In 2016, Dom Luszczyszyn, now with The Athletic, developed a measure called “Game Score.” His goal was to use publicly available stats that you find on an NHL stat sheet, assign a weight to each, and combine them in a meaningful way to evaluate how productive a player was within in a single game. It is not a perfect stat, but a very good measure of a player’s game-by-game productivity.

PLD led the Jets this year with an average Game Score of 0.99. Josh Morrissey was second (0.93) and Kyle Connor third (0.90).

Selecting a Game Score benchmark of 1.5, which represents a well above average game for PLD, we find that ‘Doobie’ crossed the 1.5 threshold 29 times this season, including the 2 playoff games.
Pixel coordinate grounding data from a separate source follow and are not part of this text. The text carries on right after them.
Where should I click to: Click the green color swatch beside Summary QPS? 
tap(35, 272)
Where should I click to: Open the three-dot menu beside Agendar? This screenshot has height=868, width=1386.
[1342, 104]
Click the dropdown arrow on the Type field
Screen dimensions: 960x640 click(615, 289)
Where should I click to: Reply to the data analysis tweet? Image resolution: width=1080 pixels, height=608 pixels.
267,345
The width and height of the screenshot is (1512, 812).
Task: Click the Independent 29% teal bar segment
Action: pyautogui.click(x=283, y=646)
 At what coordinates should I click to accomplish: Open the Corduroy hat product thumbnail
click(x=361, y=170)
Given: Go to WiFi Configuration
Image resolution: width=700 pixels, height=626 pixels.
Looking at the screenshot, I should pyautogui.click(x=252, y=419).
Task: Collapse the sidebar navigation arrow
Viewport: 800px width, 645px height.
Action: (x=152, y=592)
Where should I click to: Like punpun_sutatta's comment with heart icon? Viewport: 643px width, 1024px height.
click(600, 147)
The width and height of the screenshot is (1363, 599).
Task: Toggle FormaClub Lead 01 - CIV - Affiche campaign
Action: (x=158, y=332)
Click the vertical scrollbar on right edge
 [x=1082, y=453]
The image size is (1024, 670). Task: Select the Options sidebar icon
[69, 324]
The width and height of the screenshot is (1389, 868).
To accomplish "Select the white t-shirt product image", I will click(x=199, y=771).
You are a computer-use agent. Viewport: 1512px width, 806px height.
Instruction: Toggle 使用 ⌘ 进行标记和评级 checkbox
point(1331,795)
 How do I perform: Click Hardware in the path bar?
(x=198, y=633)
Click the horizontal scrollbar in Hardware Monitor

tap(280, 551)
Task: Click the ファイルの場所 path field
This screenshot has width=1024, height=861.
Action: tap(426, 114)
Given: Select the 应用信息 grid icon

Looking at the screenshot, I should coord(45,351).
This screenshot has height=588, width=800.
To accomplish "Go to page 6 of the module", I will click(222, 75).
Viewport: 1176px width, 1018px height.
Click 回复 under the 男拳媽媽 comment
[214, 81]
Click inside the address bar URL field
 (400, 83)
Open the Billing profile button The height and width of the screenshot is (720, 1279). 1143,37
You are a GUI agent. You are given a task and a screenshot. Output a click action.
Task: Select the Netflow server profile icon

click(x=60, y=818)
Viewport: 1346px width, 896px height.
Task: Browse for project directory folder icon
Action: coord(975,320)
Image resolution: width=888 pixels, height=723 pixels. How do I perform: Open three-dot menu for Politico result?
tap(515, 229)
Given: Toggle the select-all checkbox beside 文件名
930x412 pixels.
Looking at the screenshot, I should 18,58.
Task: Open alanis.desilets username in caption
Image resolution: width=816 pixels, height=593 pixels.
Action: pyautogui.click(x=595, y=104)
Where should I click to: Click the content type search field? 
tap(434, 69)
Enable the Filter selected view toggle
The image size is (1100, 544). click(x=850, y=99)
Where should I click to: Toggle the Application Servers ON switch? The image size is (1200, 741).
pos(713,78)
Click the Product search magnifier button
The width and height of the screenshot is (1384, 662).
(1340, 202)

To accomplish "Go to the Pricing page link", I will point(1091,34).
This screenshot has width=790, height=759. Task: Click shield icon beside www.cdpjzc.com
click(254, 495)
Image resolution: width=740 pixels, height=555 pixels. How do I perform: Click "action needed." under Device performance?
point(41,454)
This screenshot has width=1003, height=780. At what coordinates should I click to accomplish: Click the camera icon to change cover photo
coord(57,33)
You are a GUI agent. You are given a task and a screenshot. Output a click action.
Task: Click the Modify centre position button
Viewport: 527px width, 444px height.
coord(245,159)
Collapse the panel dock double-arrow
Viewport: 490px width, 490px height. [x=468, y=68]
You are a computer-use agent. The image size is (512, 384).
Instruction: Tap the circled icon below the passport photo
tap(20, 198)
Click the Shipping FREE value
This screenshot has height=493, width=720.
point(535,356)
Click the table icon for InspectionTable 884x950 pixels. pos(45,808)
The Jets record in that 29-game sample size? 25 wins and 4 losses.

Breaking it down further, PLD had Game Scores above 1.5:

·         3 times in October

·         5 times in November

·         7 times in December

·         8 times in January

·         once in February

·         once in March, and

·         4 times in April.

When PLD is not at his best, the Winnipeg Jets are not at their best

The pattern is not hard to follow. The Winnipeg Jets were first in the Western Conference late into January when the landing gears jammed. Correspondingly, February and March represent PLD’s least productive stretch (sprinkling in some injury for good measure), over which time the Jets went 10-12-2.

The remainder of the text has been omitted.